During the study, scientists compared DTI results in 59 obese adolescents and 61 healthy adolescents, ages 12 to 16 years. From DTI, the researchers derived a measure called fractional anisotropy (FA), which correlates with the condition of the brain’s white matter. A reduction in FA is indicative of increasing damage in the white matter.

Reduction in fractional anisotropy (FA) in obese patients compared to the control group: At the intersection of the alignment vectors, a large cluster of FA decrease located in the corpus callosum on the left. In red: Reduction of FA in obese patients compared to controls, and FA skeleton (green), superimposed on the mean of FA images in sample
Reduction in fractional anisotropy (FA) in obese patients compared to the control group: At the intersection of the alignment vectors, a large cluster of FA decrease located in the corpus callosum on the left. In red: Reduction of FA in obese patients compared to controls, and FA skeleton (green), superimposed on the mean of FA images in sample. CREDIT Study author and RSNA

The outcomes demonstrated a decrease of FA values in the obese teenagers in regions situated in the corpus callosum, a bundle of nerve fibers that connects the left and right hemispheres of the brain. A decrease of FA was likewise found in the middle orbitofrontal gyrus, a brain region related to emotional control and the reward circuit. None of the brain areas in obese patients had increased FA.

Such kind of damage pattern correlated with some inflammatory markers like leptin, a hormone made by fat cells that helps regulate energy levels and fat stores. In some obese people, the brain does not respond to leptin, causing them to keep eating despite adequate or excessive fat stores. This condition, known as leptin resistance, makes the fat cells produce even more leptin.

The worsening condition of the white matter was also associated with levels of insulin, a hormone produced in the pancreas that helps regulate blood sugar levels. Obese people often suffer from insulin resistance, a state in which the body is resistant to the effects of the hormone.

Co-author Pamela Bertolazzi, a biomedical scientist and Ph.D. student from the University of São Paulo in Brazil, said, “Brain changes found in obese adolescents related to important regions responsible for the control of appetite, emotions and cognitive functions.”

Dr.
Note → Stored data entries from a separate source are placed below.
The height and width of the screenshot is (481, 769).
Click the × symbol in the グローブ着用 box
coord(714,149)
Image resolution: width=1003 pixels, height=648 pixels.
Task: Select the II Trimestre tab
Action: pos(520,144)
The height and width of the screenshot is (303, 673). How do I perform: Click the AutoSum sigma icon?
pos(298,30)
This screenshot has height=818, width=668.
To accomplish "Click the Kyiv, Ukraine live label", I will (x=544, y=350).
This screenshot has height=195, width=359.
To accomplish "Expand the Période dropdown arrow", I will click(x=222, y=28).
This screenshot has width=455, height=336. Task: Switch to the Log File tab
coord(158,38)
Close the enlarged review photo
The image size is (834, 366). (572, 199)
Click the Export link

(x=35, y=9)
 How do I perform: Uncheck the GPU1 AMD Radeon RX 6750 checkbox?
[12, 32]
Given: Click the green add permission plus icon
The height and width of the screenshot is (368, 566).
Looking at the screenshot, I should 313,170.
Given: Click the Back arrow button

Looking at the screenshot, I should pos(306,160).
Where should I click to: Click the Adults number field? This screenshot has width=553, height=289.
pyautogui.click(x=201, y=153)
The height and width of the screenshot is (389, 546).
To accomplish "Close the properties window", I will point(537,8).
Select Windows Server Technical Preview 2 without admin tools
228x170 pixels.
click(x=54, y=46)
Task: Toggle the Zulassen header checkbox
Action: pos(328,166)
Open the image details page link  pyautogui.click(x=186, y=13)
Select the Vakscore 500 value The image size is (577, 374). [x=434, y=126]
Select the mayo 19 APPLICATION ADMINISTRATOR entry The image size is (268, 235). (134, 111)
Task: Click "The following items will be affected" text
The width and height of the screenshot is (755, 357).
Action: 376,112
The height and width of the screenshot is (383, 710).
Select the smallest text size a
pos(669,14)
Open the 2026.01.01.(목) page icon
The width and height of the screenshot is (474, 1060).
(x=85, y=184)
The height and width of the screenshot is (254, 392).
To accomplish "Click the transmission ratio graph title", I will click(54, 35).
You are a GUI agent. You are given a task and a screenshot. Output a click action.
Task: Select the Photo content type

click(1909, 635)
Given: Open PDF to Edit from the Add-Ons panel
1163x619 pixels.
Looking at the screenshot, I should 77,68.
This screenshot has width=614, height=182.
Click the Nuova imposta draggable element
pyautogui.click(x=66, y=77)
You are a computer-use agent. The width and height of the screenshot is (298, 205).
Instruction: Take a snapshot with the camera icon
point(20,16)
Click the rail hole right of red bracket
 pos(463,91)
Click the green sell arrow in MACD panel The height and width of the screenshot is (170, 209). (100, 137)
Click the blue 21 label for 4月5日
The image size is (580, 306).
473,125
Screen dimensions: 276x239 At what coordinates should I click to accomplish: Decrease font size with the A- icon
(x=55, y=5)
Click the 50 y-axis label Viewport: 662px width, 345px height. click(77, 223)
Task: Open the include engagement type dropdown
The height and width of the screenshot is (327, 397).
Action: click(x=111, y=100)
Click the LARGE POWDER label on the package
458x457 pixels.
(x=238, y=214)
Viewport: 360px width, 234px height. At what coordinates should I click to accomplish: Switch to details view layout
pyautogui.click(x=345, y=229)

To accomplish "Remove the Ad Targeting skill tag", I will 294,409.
Bertolazzi said, “Our maps showed a positive correlation between brain changes and hormones such as leptin and insulin. Furthermore, we found a positive association with inflammatory markers, which leads us to believe in the process of neuroinflammation besides insulin and leptin resistance.”

“Additional studies are needed to determine if this inflammation in young people with obesity is a consequence of the structural changes in the brain.”

“In the future, we would like to repeat brain MRI in these adolescents after multi-professional treatment for weight loss to assess if the brain changes are reversible or not.”